- **Task item**:
What is needed is an exact copy of every line from the one containing "At what coordinates" through the end of the entries; please set it down without any pictures.

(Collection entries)
══════
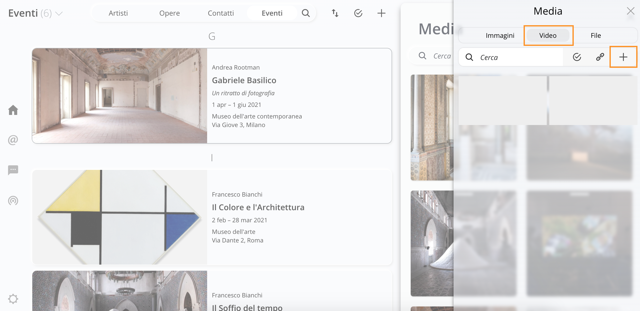Click the link chain icon in Media panel
The width and height of the screenshot is (640, 311).
click(600, 57)
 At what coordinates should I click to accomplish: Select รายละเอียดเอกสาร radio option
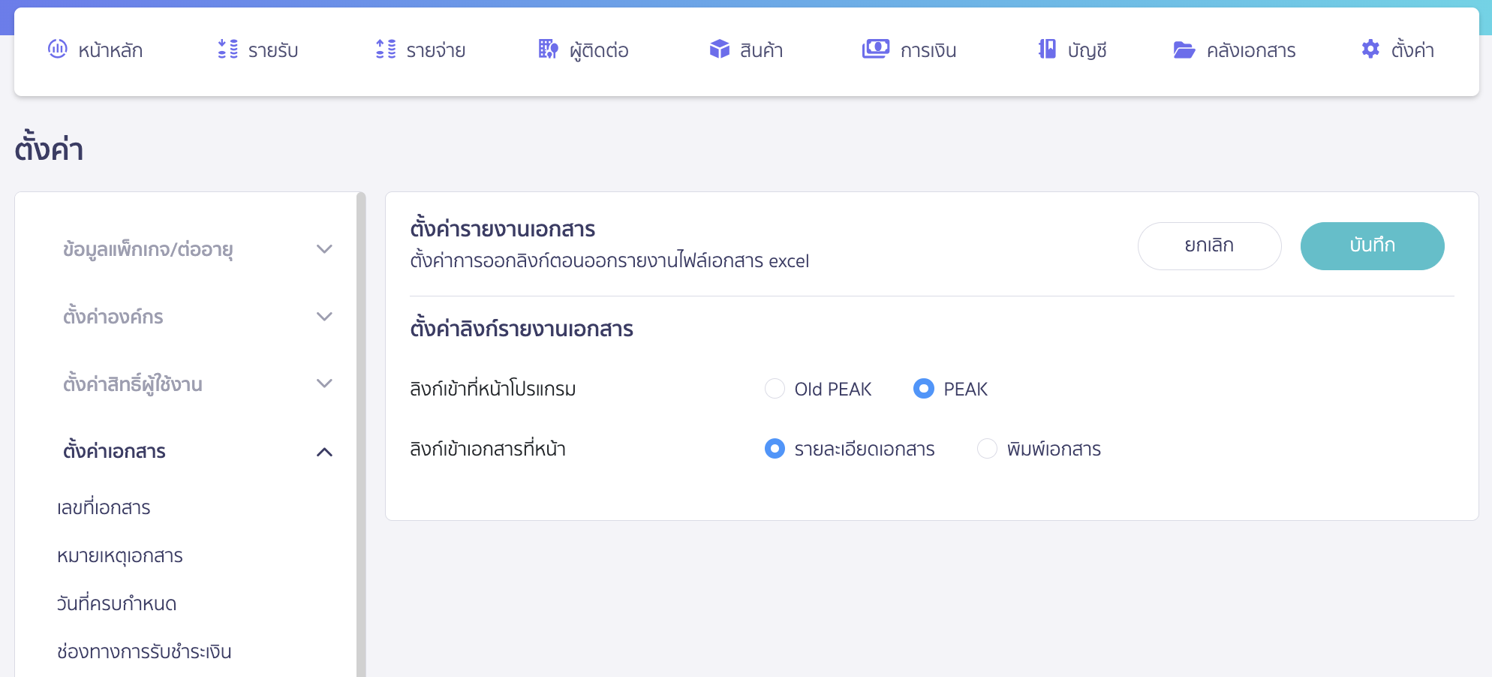pos(775,449)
══════
- **Final answer**:
 At what coordinates should I click to accomplish: Select รายละเอียดเอกสาร radio option
pos(775,449)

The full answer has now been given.